Para Mateo Sánchez, el mural no busca solo reinterpretar una técnica o recuperar un lenguaje antiguo, sino proponer otra forma de leer la calle.
“No se suelen ver imágenes de ese tipo ni en esos materiales, y eso ya produce otra relación con el espacio”, afirma. Esa diferencia, más que un gesto estético, abre un campo de discusión sobre lo patrimonial: qué prácticas, qué materiales y qué imágenes pueden también ser memoria. “La discusión de patrimonio es amplia —añade—, hay lecturas colectivas, públicas, íntimas y privadas sobre qué es y qué no lo es. Desde que exista el espacio para esa discusión, ya hay ganancia”.
Fotos del proceso: @demalgusto_visual
El mural, concluido tras varias semanas de trabajo colectivo, no solo dejó una nueva imagen en el Centro Histórico: activó preguntas y aprendizajes en quienes participaron del proceso o se detuvieron a observarlo. Para Luck Porto, integrante de la Brigada de intervención del IDPC, el valor de la obra está en haber devuelto la vida a un muro patrimonial deteriorado, “un vestigio que se restauró con cal, arena y boñiga de vaca, recuperando su textura original y su vínculo con la historia del agua en la ciudad”. En los talleres, esa recuperación se amplió hacia la experiencia manual y sensorial. Frank Vargas, integrante del Circo Barrial de Idipron, contó que “fue bonito reconocer que el arte puede no contaminar, que puede transmitir desde lo natural; me sentí como un niño explorando cosas nuevas”. Y para Tatiana Cuéllar, quien llegó por curiosidad, la experiencia le cambió la forma de entender el muralismo y el patrimonio: “Nunca había cruzado por esta cuadra ni había visto un mural hecho con materiales naturales.
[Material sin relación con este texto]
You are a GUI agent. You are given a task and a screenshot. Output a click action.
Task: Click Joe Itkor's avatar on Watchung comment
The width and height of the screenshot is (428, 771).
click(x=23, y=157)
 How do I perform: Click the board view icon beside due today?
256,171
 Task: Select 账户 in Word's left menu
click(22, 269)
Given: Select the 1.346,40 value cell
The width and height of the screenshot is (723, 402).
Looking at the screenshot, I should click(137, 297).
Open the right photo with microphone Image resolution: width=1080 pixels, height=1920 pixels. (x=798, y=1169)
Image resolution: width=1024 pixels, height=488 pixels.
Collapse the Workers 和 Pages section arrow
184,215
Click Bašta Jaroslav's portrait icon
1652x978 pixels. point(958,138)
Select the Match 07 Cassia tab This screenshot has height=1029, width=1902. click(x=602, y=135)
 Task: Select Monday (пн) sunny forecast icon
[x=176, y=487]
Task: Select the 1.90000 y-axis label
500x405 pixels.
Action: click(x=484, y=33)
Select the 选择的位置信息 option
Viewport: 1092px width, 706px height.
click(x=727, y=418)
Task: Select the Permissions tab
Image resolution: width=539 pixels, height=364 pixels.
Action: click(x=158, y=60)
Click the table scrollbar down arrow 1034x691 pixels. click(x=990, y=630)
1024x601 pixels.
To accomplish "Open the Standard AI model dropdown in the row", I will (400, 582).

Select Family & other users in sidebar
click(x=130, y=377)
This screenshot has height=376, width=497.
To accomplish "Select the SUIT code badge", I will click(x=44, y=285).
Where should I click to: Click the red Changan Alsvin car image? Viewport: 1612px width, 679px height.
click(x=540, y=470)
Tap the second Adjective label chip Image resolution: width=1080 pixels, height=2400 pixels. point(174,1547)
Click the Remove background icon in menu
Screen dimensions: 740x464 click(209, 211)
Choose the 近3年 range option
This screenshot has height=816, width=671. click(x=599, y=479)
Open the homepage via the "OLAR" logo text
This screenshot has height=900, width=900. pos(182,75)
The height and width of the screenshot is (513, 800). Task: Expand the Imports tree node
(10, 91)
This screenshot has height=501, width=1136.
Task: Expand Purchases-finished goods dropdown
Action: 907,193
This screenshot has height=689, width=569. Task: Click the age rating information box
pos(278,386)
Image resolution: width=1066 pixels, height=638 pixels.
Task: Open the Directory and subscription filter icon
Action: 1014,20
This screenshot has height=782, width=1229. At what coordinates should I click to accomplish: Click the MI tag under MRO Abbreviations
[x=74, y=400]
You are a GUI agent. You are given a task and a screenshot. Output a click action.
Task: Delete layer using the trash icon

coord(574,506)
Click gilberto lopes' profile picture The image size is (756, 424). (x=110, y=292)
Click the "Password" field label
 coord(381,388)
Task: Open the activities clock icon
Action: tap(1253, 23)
Estos ejercicios en la calle son importantes porque la gente se pregunta por qué está esa imagen allí y recuerda algo de su propia historia”.
Así, entre el gesto técnico y la conversación ciudadana, este proyecto consolidó una idea central de la beca: el patrimonio como proceso vivo, hecho de manos, memorias y materiales que siguen transformando la ciudad.
El mural no busca representar un pasado idealizado, sino reactivar una práctica: devolver a la calle los oficios, los saberes y la conversación que alguna vez dieron forma a la ciudad. Lo que se vivió durante el proceso —la restauración del muro, los talleres abiertos, las manos que se sumaron al trabajo— dejó una huella tan significativa como la imagen misma: una experiencia colectiva de aprendizaje y cuidado, donde la técnica se volvió encuentro y la materia, un lenguaje compartido.
Más que un resultado estético, el trabajo de Al Filo Colectivo demuestra que el patrimonio puede entenderse como un proceso en movimiento. Las técnicas tradicionales, lejos de ser un vestigio, se revelan como una forma vigente de pensar la ciudad desde sus materiales y sus oficios. “Todo esto permite hablar de la tradición del hacer con las manos como parte de un proceso patrimonial, convierte el espacio público en aula, en archivo, en punto de encuentro donde confluyen el saber ancestral y la expresión contemporánea —afirma Tatiana Moreno, del IDPC—, un saber que vincula a los antepasados y a los procesos tradicionales con el desarrollo del arte urbano como un proceso del presente.” En esa superposición de tiempos y manos, el mural mantiene abierto el diálogo entre el pasado que persiste en la materia y el presente que sigue encontrando en ella una posibilidad.